The fight over TikTok’s future has pitted its Chinese parent company, ByteDance, and its American investors against foreign policy hawks who criticize its ties to China. The app is in talks with the Biden administration over new security measures, but so far there’s no deal and media investigations of TikTok have continued to turn up examples of privacy missteps.
Stuck in the middle are government workers who, more than others, live by the whims of lawmakers. Federal employees have also been prime targets for hacking attempts, including a massive data breach disclosed in 2015 that officials attributed to China.
It’s not clear if any federal agencies are enforcing the latest ban related to government-owned devices. The No TikTok on Government Devices Act gave the White House Office of Management and Budget 60 days to come up with guidelines, and it has about a month before that deadline. The office declined to comment.
The office of Sen. Josh Hawley, R-Mo., who sponsored the new law, did not respond to a request for comment on how it will be enforced. This week, he revived legislation proposing a complete national ban on TikTok.
There’s no telling precisely how many federal workers use TikTok, but certain hashtags show the breadth of its popularity. In addition to #mailtok, there’s #rangertok, #foreignserviceofficer, #borderpatrolagents and others for different jobs and agencies.
John Sullivan said he had never posted on TikTok until last summer when he worked for the U.S. Forest Service in Colorado’s Arapaho National Recreation Area.
“I’m 35, so I don’t know anything about TikTok,” he said. (TikTok doesn’t release exact data about the ages of users, but it has long skewed young.)
Then, one slow day, a 22-year-old colleague suggested they shoot a video, and together they created an educational message about the dangers of toxic algae found in Colorado. Sullivan used a cucumber as a pointing device and started calling himself the Cucumber Ranger.
“Whenever we had some down time, we would drive around, I would put on the uniform and the hat, and we would just go out and make a video. Our job was recreation, and a lot of that was informing the public,” he said.

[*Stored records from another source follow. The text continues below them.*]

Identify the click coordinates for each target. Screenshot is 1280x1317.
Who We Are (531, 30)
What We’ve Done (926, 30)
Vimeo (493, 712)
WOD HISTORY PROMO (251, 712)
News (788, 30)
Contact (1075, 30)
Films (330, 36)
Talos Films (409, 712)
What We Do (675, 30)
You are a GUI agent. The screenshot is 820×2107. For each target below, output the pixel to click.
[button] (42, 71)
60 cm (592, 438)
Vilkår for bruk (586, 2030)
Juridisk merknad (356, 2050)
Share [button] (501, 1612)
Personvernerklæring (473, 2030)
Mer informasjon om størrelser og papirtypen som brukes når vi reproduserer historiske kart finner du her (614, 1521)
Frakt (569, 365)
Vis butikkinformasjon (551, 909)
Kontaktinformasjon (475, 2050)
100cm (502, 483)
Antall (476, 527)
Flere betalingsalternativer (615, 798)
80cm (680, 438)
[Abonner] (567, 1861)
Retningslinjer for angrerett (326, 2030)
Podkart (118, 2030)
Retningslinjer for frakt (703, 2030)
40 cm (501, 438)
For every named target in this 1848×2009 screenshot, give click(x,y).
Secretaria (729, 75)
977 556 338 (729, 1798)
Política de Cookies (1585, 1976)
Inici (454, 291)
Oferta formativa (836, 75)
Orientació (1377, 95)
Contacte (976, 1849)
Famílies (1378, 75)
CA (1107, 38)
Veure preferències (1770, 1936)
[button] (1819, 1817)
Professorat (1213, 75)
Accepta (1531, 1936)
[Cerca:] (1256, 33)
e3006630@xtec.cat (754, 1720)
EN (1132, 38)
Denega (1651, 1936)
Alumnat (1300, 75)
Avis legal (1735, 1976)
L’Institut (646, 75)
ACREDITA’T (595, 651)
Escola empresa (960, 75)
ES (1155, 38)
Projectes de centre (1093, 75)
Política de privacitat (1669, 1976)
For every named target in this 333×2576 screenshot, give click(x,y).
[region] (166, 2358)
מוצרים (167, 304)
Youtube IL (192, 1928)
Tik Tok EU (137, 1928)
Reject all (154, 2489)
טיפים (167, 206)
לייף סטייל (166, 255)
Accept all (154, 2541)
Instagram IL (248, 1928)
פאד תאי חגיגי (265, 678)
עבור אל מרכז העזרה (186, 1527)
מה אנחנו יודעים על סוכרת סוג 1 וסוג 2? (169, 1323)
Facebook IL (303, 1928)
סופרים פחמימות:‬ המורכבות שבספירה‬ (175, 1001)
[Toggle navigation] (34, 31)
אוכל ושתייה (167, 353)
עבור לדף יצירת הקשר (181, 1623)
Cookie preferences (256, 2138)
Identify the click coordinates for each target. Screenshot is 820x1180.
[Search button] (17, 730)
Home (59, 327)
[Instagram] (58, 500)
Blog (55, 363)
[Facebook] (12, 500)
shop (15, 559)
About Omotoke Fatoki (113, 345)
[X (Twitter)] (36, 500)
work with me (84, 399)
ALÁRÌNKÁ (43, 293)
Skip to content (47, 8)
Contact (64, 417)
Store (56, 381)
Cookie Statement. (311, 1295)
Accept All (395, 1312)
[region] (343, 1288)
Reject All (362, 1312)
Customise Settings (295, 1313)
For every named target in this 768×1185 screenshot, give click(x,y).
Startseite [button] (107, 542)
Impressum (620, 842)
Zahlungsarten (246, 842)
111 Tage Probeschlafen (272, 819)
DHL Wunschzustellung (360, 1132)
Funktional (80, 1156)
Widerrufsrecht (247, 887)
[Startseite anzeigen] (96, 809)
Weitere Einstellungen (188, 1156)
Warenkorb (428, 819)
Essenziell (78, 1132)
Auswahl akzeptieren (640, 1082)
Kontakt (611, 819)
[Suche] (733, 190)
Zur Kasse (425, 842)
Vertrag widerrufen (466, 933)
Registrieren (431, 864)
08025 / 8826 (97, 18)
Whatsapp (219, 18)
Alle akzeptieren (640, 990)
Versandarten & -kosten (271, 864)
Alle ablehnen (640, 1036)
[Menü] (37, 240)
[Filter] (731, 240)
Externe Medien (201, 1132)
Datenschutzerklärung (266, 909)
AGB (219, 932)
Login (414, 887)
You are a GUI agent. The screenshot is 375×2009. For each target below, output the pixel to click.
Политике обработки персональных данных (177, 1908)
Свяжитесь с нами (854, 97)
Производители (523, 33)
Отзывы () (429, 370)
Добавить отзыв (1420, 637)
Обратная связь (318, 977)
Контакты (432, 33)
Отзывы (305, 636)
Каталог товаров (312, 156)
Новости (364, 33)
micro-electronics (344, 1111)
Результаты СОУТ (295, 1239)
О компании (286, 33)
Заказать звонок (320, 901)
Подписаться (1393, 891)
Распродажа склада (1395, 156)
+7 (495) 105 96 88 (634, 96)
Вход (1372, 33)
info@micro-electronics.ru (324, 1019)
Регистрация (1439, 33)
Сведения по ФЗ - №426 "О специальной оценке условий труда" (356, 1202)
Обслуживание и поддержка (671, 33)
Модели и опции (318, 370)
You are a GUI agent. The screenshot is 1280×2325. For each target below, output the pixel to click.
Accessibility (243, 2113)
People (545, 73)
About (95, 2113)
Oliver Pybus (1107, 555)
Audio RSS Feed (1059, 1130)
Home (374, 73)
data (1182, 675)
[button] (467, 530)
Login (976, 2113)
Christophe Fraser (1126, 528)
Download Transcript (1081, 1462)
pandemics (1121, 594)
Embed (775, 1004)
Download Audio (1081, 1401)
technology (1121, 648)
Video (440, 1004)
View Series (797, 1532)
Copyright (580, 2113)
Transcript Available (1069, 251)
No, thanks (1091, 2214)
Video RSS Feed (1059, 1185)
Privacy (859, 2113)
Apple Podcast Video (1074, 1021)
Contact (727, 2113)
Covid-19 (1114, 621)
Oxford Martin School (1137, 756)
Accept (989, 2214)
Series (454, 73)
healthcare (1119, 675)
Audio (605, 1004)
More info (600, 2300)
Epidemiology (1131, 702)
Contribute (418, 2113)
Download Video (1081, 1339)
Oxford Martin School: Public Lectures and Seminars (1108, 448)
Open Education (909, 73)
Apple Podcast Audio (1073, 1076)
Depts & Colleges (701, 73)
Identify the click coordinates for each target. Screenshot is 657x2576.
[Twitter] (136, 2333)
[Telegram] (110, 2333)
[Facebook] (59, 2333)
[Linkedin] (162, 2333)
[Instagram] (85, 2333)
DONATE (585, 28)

Sullivan said they used their personal phones and were careful not to use hashtags that would imply Forest Service endorsement. But the hashtag #rangertok shows he has a lot of company among federal employees. (The hashtag has 40 million views on TikTok, though many of those are for videos posted by state and local park rangers.)
The government has a lot of practice at banning technology when it comes to hardware, such as telecom components made by the Chinese company Huawei, or software if it’s highly specialized, as with the aerospace industry.
But banning a social media app is a different project, especially when it’s available on a web browser.
Many videos by government workers are informational where they provide expertise outside of the usual channels — for example, a letter carrier explaining why a house might be skipped on a delivery route if a vehicle is obstructing a mailbox. Others offer advice about applying for federal jobs that are difficult to get, including in the Foreign Service.
The public relations staff at some federal agencies said they had no plans to interfere with what federal workers did on their own.
“Those TikTok users are speaking in their personal capacity,” said Emma Duncan, a spokesperson for the Federal Aviation Administration, which employs air traffic controllers.
Sullivan, who worked at the Forest Service, said he enjoyed using TikTok and might use it again in future government jobs, but he said it wouldn’t be a big loss for him if he faced restrictions. He said he remembers the heyday of MySpace.
“In the beginning, it would be a loss, but the way I see social media working, within a few months a new social media app would kind of take its place,” he said.